[Bug,191281] New: [drm:amdgpu_ib_ring_tests] *ERROR* amdgpu: failed testing IB on ring 12 (-110)
diff mbox

Message ID bug-191281-2300@https.bugzilla.kernel.org/
State New
Headers show

Commit Message

bugzilla-daemon@bugzilla.kernel.org Dec. 27, 2016, 9:33 p.m. UTC
https://bugzilla.kernel.org/show_bug.cgi?id=191281

            Bug ID: 191281
           Summary: [drm:amdgpu_ib_ring_tests] *ERROR* amdgpu: failed
                    testing IB on ring 12 (-110)
           Product: Drivers
           Version: 2.5
    Kernel Version: 4.10-rc1
          Hardware: All
                OS: Linux
              Tree: Mainline
            Status: NEW
          Severity: normal
          Priority: P1
         Component: Video(DRI - non Intel)
          Assignee: drivers_video-dri@kernel-bugs.osdl.org
          Reporter: johannes.hirte@datenkhaos.de
        Regression: No

With kernel 4.10-rc1 I get the following error on Carrizo:

[    5.414764] Console: switching to colour frame buffer device 240x67
[    5.419628] amdgpu 0000:00:01.0: fb0: amdgpudrmfb frame buffer device
[    5.426001] [drm] ib test on ring 0 succeeded
[    5.426315] [drm] ib test on ring 1 succeeded
[    5.426384] [drm] ib test on ring 2 succeeded
[    5.426426] [drm] ib test on ring 3 succeeded
[    5.426464] [drm] ib test on ring 4 succeeded
[    5.426506] [drm] ib test on ring 5 succeeded
[    5.426545] [drm] ib test on ring 6 succeeded
[    5.426583] [drm] ib test on ring 7 succeeded
[    5.426623] [drm] ib test on ring 8 succeeded
[    5.426657] [drm] ib test on ring 9 succeeded
[    5.426688] [drm] ib test on ring 10 succeeded
[    6.453373] [drm] ib test on ring 11 succeeded
[    7.688045] [drm:amdgpu_vce_ring_test_ib] *ERROR* amdgpu: IB test timed out.
[    7.688088] [drm:amdgpu_ib_ring_tests] *ERROR* amdgpu: failed testing IB on
ring 12 (-110).
[    7.688122] [drm:amdgpu_device_init] *ERROR* ib ring test failed (-110).
[    7.688268] [ powerplay ] min_core_set_clock not set
[    8.397417] [drm] Initialized amdgpu 3.9.0 20150101 for 0000:00:01.0 on
minor 0

Bisecting was a pain in the ass this time cause of three other bugs.

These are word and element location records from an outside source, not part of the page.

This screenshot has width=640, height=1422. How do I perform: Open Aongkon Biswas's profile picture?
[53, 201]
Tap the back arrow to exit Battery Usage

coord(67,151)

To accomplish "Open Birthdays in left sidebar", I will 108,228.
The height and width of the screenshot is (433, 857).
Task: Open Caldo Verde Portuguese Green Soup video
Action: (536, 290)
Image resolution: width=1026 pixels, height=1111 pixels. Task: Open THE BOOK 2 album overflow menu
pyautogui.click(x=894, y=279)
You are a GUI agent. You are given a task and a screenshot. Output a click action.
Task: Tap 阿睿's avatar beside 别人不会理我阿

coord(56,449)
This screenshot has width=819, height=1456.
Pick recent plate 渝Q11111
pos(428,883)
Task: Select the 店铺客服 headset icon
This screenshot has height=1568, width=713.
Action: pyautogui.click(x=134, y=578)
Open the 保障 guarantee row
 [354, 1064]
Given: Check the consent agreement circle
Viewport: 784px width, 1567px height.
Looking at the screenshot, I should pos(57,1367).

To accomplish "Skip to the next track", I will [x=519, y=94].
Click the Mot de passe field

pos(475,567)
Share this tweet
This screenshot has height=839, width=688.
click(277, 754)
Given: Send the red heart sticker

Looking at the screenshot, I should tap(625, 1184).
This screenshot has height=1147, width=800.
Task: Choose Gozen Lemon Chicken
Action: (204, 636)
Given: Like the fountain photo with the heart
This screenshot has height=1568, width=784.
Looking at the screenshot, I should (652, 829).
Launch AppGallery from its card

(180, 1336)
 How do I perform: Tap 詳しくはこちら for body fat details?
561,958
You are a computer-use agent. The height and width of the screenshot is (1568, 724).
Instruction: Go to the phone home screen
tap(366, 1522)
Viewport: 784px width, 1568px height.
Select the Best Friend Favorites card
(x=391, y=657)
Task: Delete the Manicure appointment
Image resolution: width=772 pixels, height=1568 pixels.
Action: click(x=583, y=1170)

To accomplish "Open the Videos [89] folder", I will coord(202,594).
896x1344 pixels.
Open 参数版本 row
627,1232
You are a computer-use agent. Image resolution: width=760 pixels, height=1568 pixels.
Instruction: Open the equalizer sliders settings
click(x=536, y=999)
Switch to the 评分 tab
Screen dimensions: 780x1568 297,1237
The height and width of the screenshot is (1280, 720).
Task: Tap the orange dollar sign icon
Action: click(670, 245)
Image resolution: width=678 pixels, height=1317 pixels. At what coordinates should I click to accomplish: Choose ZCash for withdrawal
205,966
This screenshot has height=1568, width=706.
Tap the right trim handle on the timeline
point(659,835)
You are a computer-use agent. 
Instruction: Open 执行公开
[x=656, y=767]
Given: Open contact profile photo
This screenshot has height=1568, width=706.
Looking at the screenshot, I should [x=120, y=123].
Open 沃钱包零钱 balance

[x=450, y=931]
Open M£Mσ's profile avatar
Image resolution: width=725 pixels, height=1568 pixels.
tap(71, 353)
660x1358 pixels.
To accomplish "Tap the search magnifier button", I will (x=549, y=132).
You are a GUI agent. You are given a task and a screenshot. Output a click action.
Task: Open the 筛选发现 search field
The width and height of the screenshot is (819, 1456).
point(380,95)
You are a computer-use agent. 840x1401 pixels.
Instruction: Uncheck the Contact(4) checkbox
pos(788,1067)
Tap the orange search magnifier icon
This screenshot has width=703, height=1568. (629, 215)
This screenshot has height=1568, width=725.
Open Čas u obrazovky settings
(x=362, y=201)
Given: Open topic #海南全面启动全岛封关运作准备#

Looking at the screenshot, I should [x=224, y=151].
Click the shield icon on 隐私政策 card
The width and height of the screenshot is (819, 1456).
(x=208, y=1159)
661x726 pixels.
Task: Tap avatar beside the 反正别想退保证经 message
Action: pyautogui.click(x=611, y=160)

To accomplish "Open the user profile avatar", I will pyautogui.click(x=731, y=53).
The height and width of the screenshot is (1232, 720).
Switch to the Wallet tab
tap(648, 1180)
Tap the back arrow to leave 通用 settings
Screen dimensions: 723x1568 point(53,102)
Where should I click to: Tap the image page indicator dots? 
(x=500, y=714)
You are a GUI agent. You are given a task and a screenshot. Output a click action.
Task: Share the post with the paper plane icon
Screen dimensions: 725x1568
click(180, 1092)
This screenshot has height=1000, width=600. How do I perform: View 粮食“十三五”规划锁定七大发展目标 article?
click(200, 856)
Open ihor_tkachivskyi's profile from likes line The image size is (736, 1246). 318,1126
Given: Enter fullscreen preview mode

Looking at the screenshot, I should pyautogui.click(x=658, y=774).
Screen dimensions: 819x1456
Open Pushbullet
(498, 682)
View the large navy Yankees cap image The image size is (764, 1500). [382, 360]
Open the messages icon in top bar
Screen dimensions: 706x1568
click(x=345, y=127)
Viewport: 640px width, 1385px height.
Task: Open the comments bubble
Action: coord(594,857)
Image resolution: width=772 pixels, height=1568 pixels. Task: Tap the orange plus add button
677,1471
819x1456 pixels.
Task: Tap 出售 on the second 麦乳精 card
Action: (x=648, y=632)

But I was
able to track this down go:

commit ecc2cf7cc8baa1fdb73a7bb9495f6befbcac8cd8
Author: Maruthi Srinivas Bayyavarapu <Maruthi.Bayyavarapu@amd.com>
Date:   Thu Nov 17 17:29:50 2016 +0530

    drm/amdgpu: enable VCE clockgating in Polaris-10/11

    VCE clocks are set to be disabled, when not in use.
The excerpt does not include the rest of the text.